祝、合格。

 オレは勉強が嫌いだ。
 特に、学校という奴が嫌いだ。
 あの「授業」という名の、机に向かって教師の話を聞く行為がたまらなく嫌いだ。
 宿題、テスト、論文、何もかも嫌いだ。

 行きたくもない小中学校の義務教育を耐え忍び、その上、わざわざ高校まで行ってやった(ものすごく楽なとこを選んだが)。
 もうゴメンだ、たくさんだ、ということで、大学には行かなかった。

 しかし、世の中とはうまく出来ているもので、三つ下のオレの妹は、異様なまでの勉強好きである。
 大学を出た後も、別の大学で修士を取り、一昨年から京大で二回目の修士。
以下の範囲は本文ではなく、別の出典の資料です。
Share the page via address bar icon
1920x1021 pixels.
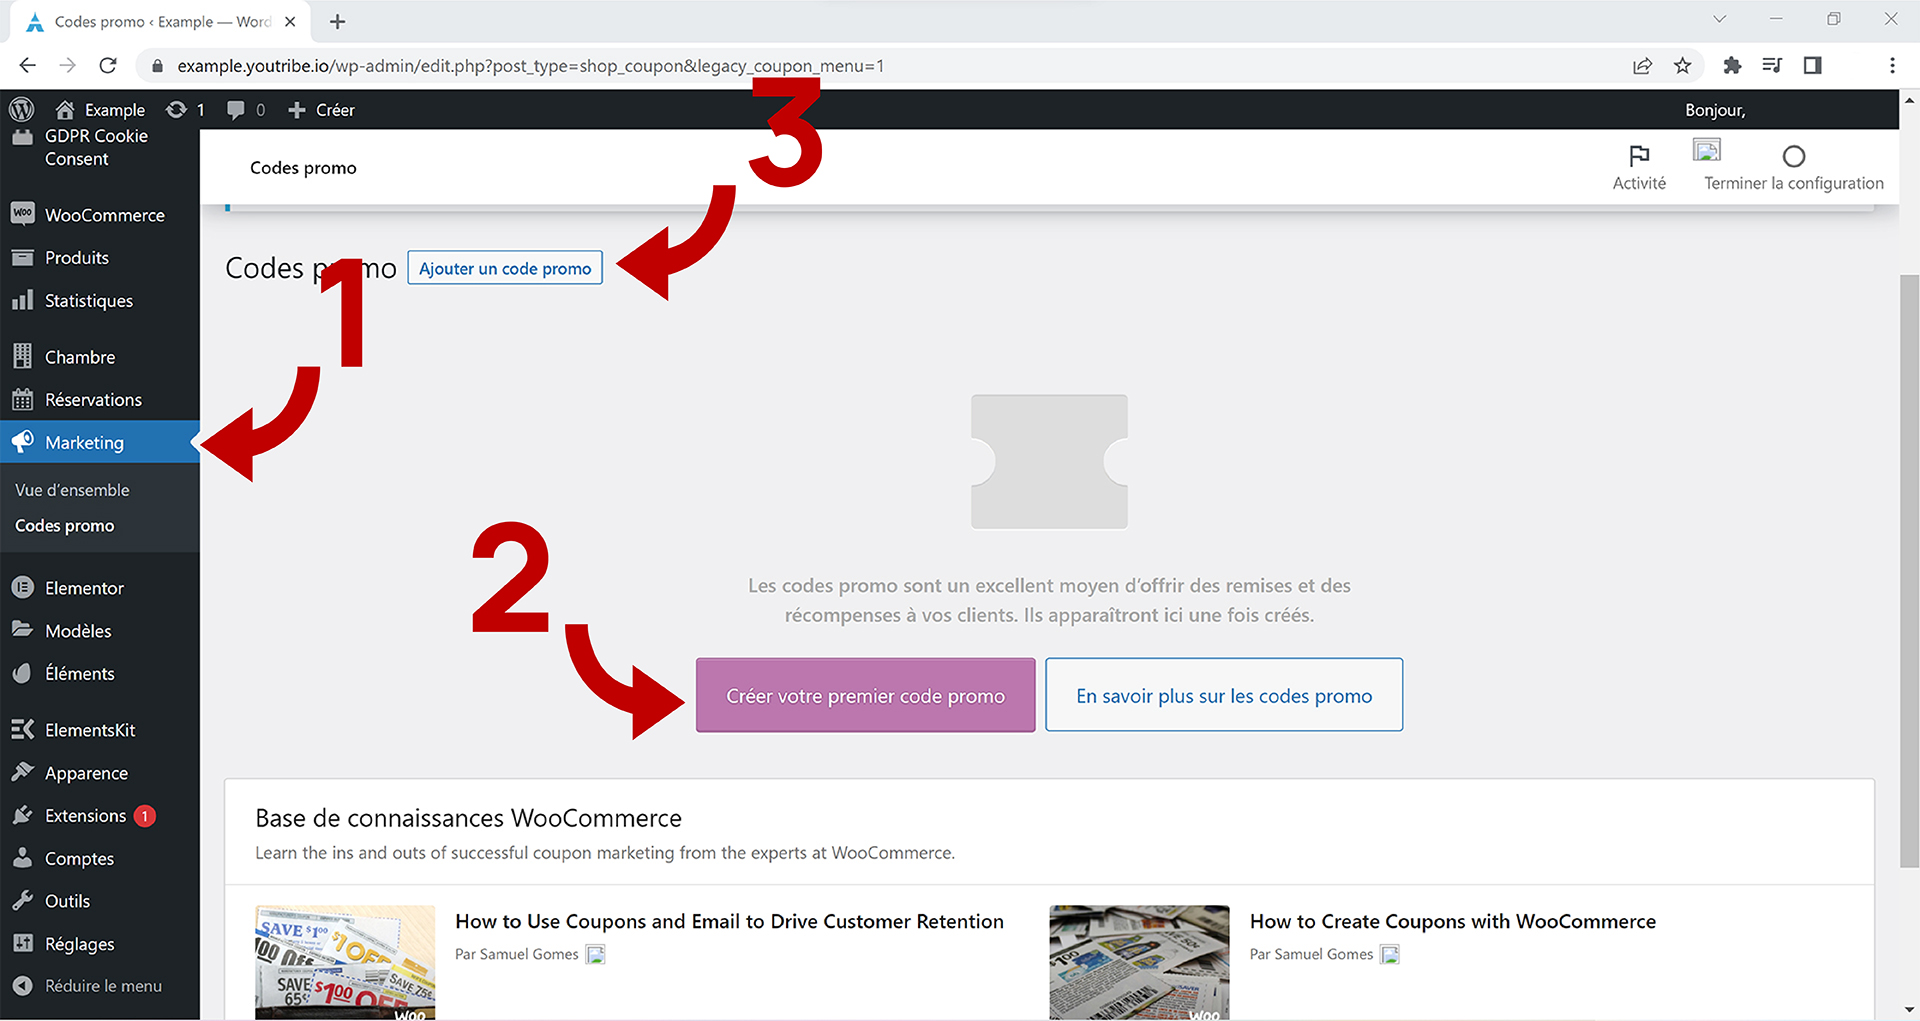click(x=1642, y=66)
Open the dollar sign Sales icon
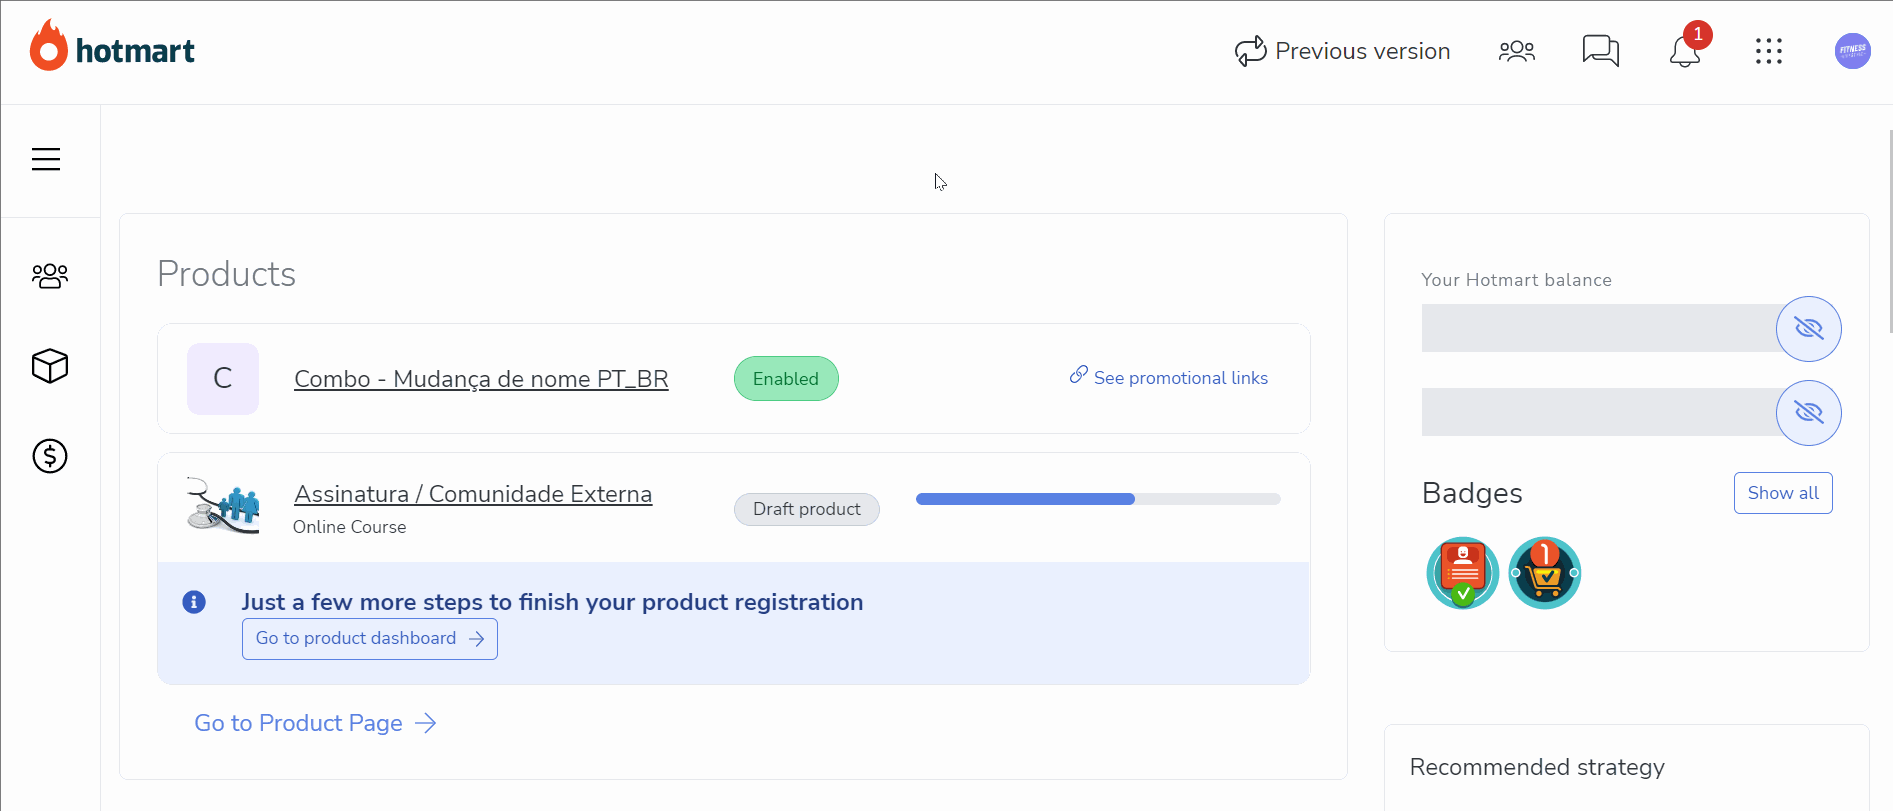Screen dimensions: 1893x811 click(50, 456)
オレの嫌いな授業やら論文やらが大好きなのだ。きっと、両親の遺伝子の勉強好きな部分は全て妹に受け継がれたに違いない(その代わり、こいつにはOLなんて絶対ムリだ)。

 さすがに修士論文には苦しんでいたようで、かなりテンパッていた。この間、ようやく提出を済ませ、正月にも帰って来なかった家に久々に帰って来た。なかば放心状態で、オレがこの一年に買ったマンガをすべて読んだ後、再び京都へと戻って行った。

 そして今日、提出した論文の合否発表。母親は相当やきもきしていたのだが、親の心子知らず。夕方になってようやく来たメールに一言。

「合格」

 転送を受け、会社でオレも万歳三唱。「妹のことでそんなに喜べるなんてすごい」とか言われた。そうか?
 何はともあれ、ホッとした。いや〜良かった良かった。めでたい限り。
 次は博士課程で、さらに困難な戦いが待ち受けているのだろうが、オレの譲った(笑)勉強好きの遺伝子は無敵だ。次も必ずや勝利することであろう。